SAN DIEGO, CA (May 3, 2021) — Family Health Centers of San Diego (FHCSD) in partnership with the U.S. Department of Health and Human Services (HHS) announced today that it has expanded access to monoclonal antibody therapy (mAb) at its facilities in the Central San Diego and South Bay region. The promising treatment has been shown to keep high-risk COVID-19 patients out of the hospital.
If administered within 10 days of onset of symptoms in a person with confirmed COVID-19, the one-time therapy is highly effective in neutralizing the virus and preventing symptoms from worsening. The treatment is administered through intravenous infusion, delivering medication directly into a patient’s bloodstream.
“As an organization dedicated to health equity, Family Health Centers of San Diego’s COVID-19 response has focused on vulnerable communities from the start,” said Fran Butler-Cohen, CEO. “All year, we saw testing positivity rates two and three times higher than the County average, highlighting the critical importance of a fair, equitable vaccine distribution plan when the time came. It is both a responsibility and an honor for us to now be able to provide vaccination opportunities from a trustworthy source to our underserved communities.”
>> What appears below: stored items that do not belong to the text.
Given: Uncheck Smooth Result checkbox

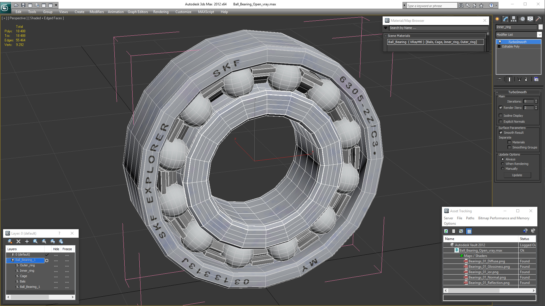Looking at the screenshot, I should (501, 133).
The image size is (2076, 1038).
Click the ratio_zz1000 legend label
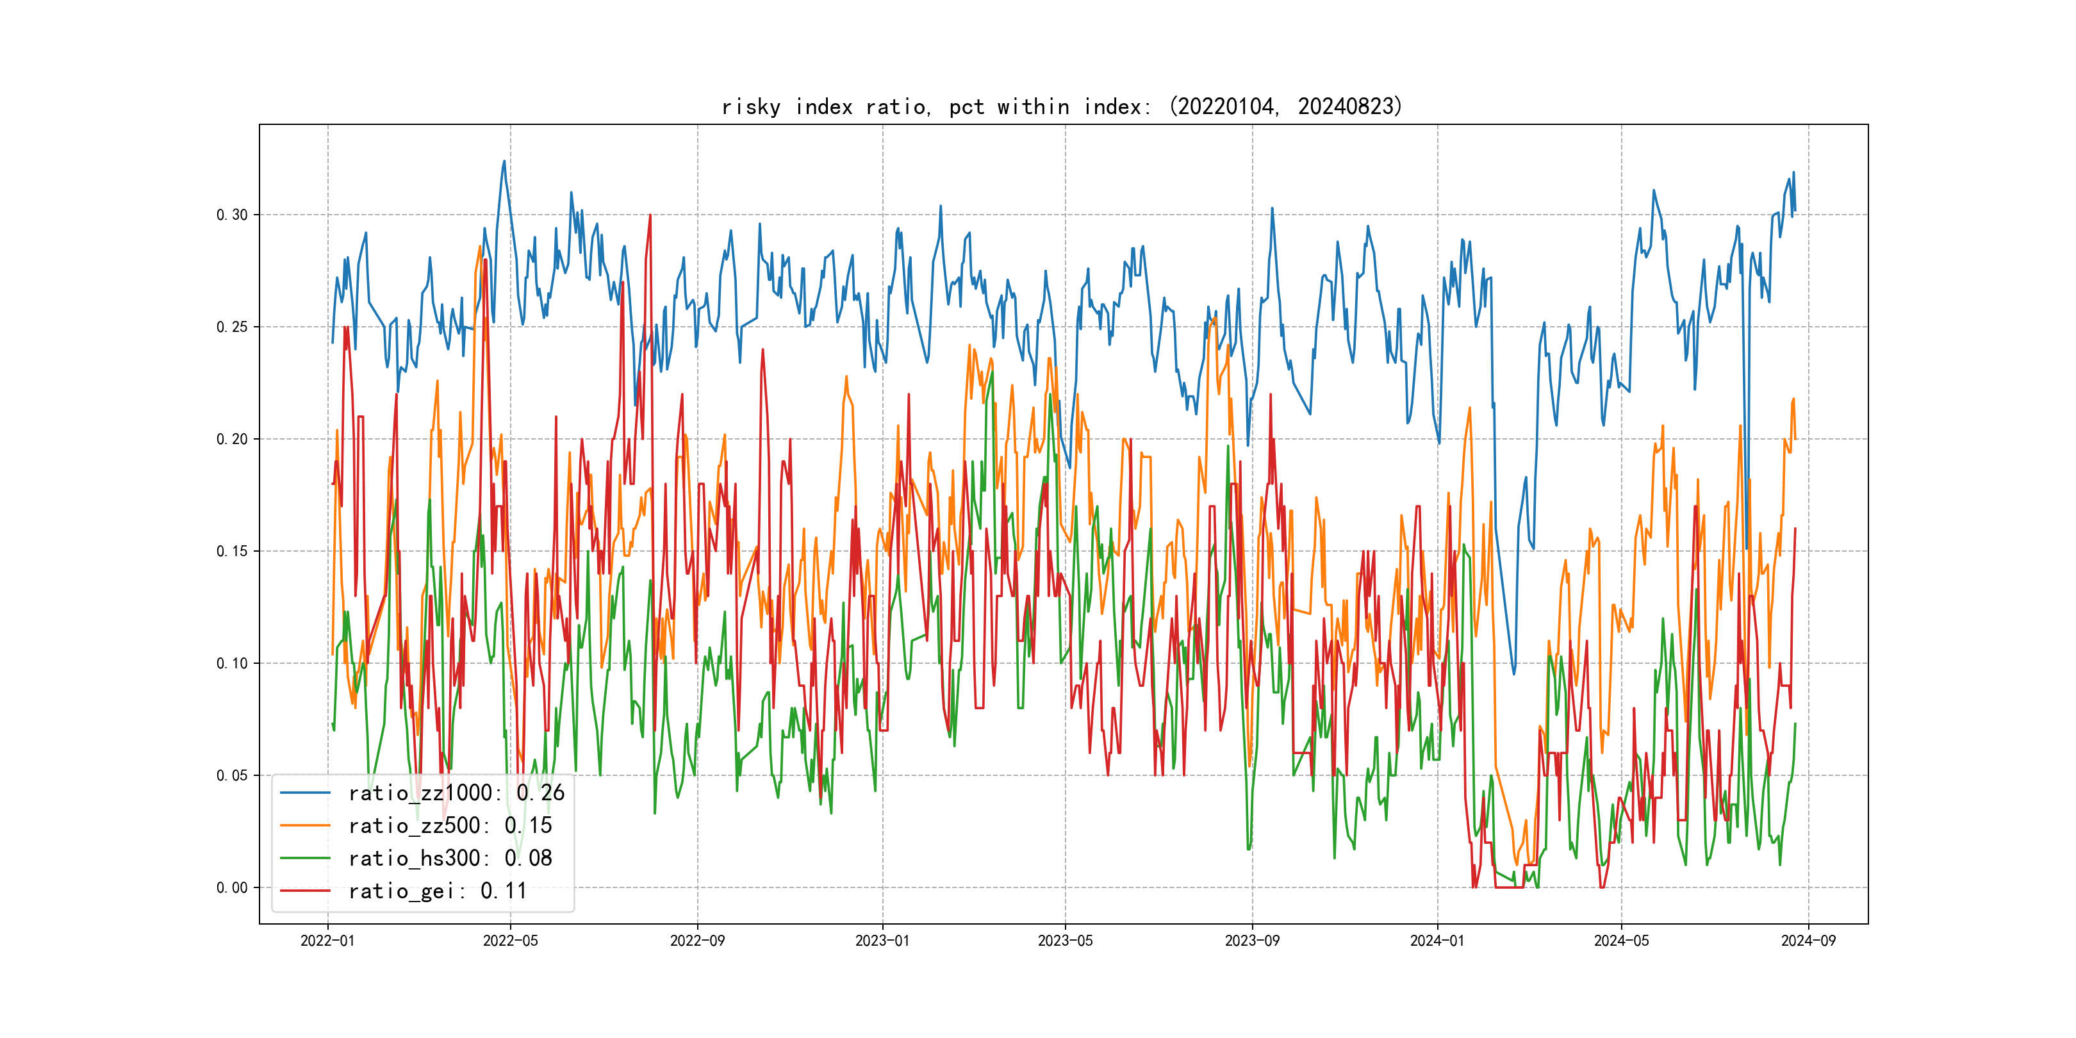coord(456,793)
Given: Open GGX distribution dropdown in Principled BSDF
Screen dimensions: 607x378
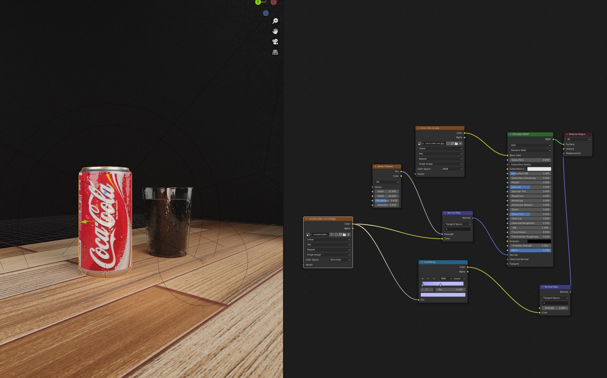Looking at the screenshot, I should pyautogui.click(x=530, y=145).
On March 17, 2021, HHS announced it was investing $150 million to increase access to mAb therapy for high-risk patients in underserved and disadvantaged communities across the country. HHS, with support from KPMG LLP, is developing new prototype models for expanding access to mAb treatment and leveraging an existing network of health care partners that have the experience and equipment necessary to provide the therapy. FHCSD is among the first groups of health care partners to join this national effort to equitably expand access to monoclonal antibodies and has been a national leader in policy, education, and dissemination of this lifesaving therapy.
“Americans continue to test positive for COVID-19 at increasing rates in many areas around the country and the most vulnerable in society are still at great risk of severe hospitalization and even death from this virus,” said Dr. Meredith Chuk, the therapeutics distribution lead for the Office of the Assistant Secretary for Preparedness and Response at the U.S. Department of Health and Human Services. “We encourage high-risk patients who test positive for COVID-19 to seek out monoclonal antibody treatment. We are pleased to partner with leaders in the medical community, like Family Health Centers of San Diego, in this effort especially in underserved communities.”
The therapy is the first treatment developed specifically for COVID-19 to be granted emergency use authorization by the U.S. Food and Drug Administration. Last month, a Phase 3 clinical trial showed that the antibody therapy reduced the risk of hospitalization or death by up to 87% in patients who received the drug intravenously compared to those who received a placebo.
FHCSD has treated more than 200 patients with mAbs and is able to treat 80 patients per week. To be eligible for treatment, patients must meet the EUA definition of “high risk,” have at least one symptom of COVID-19 and a positive test result within the last 10 days. Same-day COVID-19 tests can be performed, followed by a telemedicine visit for evaluation and qualification for therapy. The infusion treatment takes 20 minutes, then patients are monitored for an hour. There is no cost to the patient and treatment is offered regardless of immigration status or health insurance.
FHCSD Locations that are offering mAbs treatments are:
Rice Family Health Center
352 L St, Chula Vista, CA 91911
Hillcrest Family Health Center—Annex
4065 3rd Avenue, San Diego, CA 92103
Monoclonal Antibody Treatment Line: (619) 906-5420
About Family Health Centers of San Diego: For over 50 years, Family Health Centers of San Diego’s (FHCSD) mission has been to provide caring, affordable, high-quality health care and supportive services to everyone, with a special commitment to uninsured, low-income and medically underserved persons. FHCSD is one of the nation’s ten largest FQHCs, operating 49 sites across the county and providing care to over 215,000 patients each year, of whom 91% are low income and 29% are uninsured.